Mme Christine Boutin.

Vous avez raison !

M. Didier Julia.

Les Etats-Unis ont fait l'expérience des quotas au début des années quatre-vingts. Il s'agissait, comme dans le présent projet de loi, de répondre à une préoccupation de justice et d'égalité : comment faire droit dans les universités aux exigences légitimes de reconnaissance sociale et culturelle des minorités, qu'elles soient sociales, ethniques ou sexuelles. Le principe était de favoriser l'égal accès à l'université et le succès aux concours pour les groupes ethniques, sociaux et sexuels qui étaient statistiquement les moins nombreux, donc de recruter des noirs parce qu'ils étaient noirs, des femmes parce qu'elles é taient des femmes, des personnes démunies parce qu'elles étaient démunies, et de les faire réussir aux concours parce qu'elles appartenaient à un groupe minoritaire.

Certains sont même allés jusqu'à proposer que les salles de réunion qu'on appelait « seminarium » deviennent des

« ovarium » afin de respecter l'égalité entre les symboles masculins et féminins ! Ce mouvement de réforme s'est appelé l' affirmative action puisqu'il s'agissait de supprimer les inégalités statistiques en créant des discriminations positives.

Données fournies:
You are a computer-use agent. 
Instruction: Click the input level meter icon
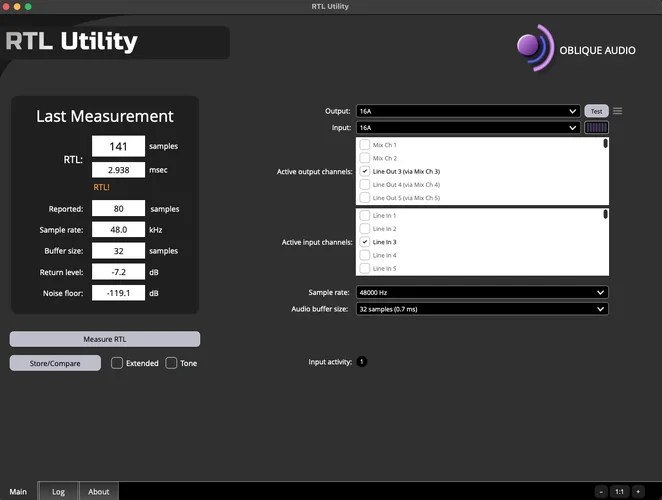pyautogui.click(x=596, y=128)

Consigne: Reprenez mot pour mot le passage de l'extrait sur les quotas aux États-Unis qui commence par « M. Didier Julia. » et se poursuit jusqu'à « un groupe minoritaire. ».

Résultat attendu:
M. Didier Julia.

Les Etats-Unis ont fait l'expérience des quotas au début des années quatre-vingts. Il s'agissait, comme dans le présent projet de loi, de répondre à une préoccupation de justice et d'égalité : comment faire droit dans les universités aux exigences légitimes de reconnaissance sociale et culturelle des minorités, qu'elles soient sociales, ethniques ou sexuelles. Le principe était de favoriser l'égal accès à l'université et le succès aux concours pour les groupes ethniques, sociaux et sexuels qui étaient statistiquement les moins nombreux, donc de recruter des noirs parce qu'ils étaient noirs, des femmes parce qu'elles é taient des femmes, des personnes démunies parce qu'elles étaient démunies, et de les faire réussir aux concours parce qu'elles appartenaient à un groupe minoritaire.